Dataset excerpts:
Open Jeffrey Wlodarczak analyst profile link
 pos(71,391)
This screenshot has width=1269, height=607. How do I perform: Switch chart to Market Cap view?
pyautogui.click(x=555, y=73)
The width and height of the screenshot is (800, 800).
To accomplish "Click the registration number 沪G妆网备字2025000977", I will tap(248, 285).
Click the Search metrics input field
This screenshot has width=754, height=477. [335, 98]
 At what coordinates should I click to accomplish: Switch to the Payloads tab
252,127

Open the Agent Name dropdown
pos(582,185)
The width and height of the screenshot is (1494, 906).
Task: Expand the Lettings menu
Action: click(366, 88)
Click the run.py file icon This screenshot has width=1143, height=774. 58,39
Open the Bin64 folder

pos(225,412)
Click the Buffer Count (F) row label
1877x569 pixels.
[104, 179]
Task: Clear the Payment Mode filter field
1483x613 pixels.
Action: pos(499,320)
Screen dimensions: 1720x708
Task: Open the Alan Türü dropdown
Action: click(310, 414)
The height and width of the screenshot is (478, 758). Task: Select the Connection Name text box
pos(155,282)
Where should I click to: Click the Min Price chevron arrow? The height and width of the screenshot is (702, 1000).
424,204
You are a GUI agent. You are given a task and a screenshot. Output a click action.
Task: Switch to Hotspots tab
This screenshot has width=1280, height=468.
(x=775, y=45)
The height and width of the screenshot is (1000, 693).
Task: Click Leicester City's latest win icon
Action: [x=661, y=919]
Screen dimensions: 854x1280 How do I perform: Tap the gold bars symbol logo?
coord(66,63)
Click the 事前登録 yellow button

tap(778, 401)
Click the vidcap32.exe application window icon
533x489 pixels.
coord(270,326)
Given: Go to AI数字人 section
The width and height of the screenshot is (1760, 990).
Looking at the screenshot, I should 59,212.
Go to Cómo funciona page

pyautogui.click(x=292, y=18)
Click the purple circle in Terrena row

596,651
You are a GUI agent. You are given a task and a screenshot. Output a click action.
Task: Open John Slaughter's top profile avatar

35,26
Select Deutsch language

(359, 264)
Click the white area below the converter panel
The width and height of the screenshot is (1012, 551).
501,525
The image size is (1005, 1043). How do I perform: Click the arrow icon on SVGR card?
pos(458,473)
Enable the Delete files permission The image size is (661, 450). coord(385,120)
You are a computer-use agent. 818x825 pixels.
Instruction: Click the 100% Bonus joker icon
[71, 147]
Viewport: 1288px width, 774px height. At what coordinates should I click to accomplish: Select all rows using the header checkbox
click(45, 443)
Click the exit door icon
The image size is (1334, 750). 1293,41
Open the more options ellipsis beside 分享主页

**Instructions to follow:** Print all of the entries exactly as they appear.

**Solution to this task:**
Open Jeffrey Wlodarczak analyst profile link
 pos(71,391)
This screenshot has width=1269, height=607. How do I perform: Switch chart to Market Cap view?
pyautogui.click(x=555, y=73)
The width and height of the screenshot is (800, 800).
To accomplish "Click the registration number 沪G妆网备字2025000977", I will tap(248, 285).
Click the Search metrics input field
This screenshot has width=754, height=477. [335, 98]
 At what coordinates should I click to accomplish: Switch to the Payloads tab
252,127

Open the Agent Name dropdown
pos(582,185)
The width and height of the screenshot is (1494, 906).
Task: Expand the Lettings menu
Action: click(366, 88)
Click the run.py file icon This screenshot has width=1143, height=774. 58,39
Open the Bin64 folder

pos(225,412)
Click the Buffer Count (F) row label
1877x569 pixels.
[104, 179]
Task: Clear the Payment Mode filter field
1483x613 pixels.
Action: pos(499,320)
Screen dimensions: 1720x708
Task: Open the Alan Türü dropdown
Action: click(310, 414)
The height and width of the screenshot is (478, 758). Task: Select the Connection Name text box
pos(155,282)
Where should I click to: Click the Min Price chevron arrow? The height and width of the screenshot is (702, 1000).
424,204
You are a GUI agent. You are given a task and a screenshot. Output a click action.
Task: Switch to Hotspots tab
This screenshot has width=1280, height=468.
(x=775, y=45)
The height and width of the screenshot is (1000, 693).
Task: Click Leicester City's latest win icon
Action: [x=661, y=919]
Screen dimensions: 854x1280 How do I perform: Tap the gold bars symbol logo?
coord(66,63)
Click the 事前登録 yellow button

tap(778, 401)
Click the vidcap32.exe application window icon
533x489 pixels.
coord(270,326)
Given: Go to AI数字人 section
The width and height of the screenshot is (1760, 990).
Looking at the screenshot, I should 59,212.
Go to Cómo funciona page

pyautogui.click(x=292, y=18)
Click the purple circle in Terrena row

596,651
You are a GUI agent. You are given a task and a screenshot. Output a click action.
Task: Open John Slaughter's top profile avatar

35,26
Select Deutsch language

(359, 264)
Click the white area below the converter panel
The width and height of the screenshot is (1012, 551).
501,525
The image size is (1005, 1043). How do I perform: Click the arrow icon on SVGR card?
pos(458,473)
Enable the Delete files permission The image size is (661, 450). coord(385,120)
You are a computer-use agent. 818x825 pixels.
Instruction: Click the 100% Bonus joker icon
[71, 147]
Viewport: 1288px width, 774px height. At what coordinates should I click to accomplish: Select all rows using the header checkbox
click(45, 443)
Click the exit door icon
The image size is (1334, 750). 1293,41
Open the more options ellipsis beside 分享主页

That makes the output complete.